- **Your objective**
What is needed is an exact copy of the lines in the listing below, from the one with "You are a computer-use" up to and including the one with "Click the blue", with no other lines.

- **Supplied material**
►
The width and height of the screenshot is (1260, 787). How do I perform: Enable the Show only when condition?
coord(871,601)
◄
►
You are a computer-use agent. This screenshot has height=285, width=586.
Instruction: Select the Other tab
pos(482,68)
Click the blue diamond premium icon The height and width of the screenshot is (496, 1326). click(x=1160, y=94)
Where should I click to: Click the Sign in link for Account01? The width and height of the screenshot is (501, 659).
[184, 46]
◄
- **Expected output**
You are a computer-use agent. This screenshot has height=285, width=586.
Instruction: Select the Other tab
pos(482,68)
Click the blue diamond premium icon The height and width of the screenshot is (496, 1326). click(x=1160, y=94)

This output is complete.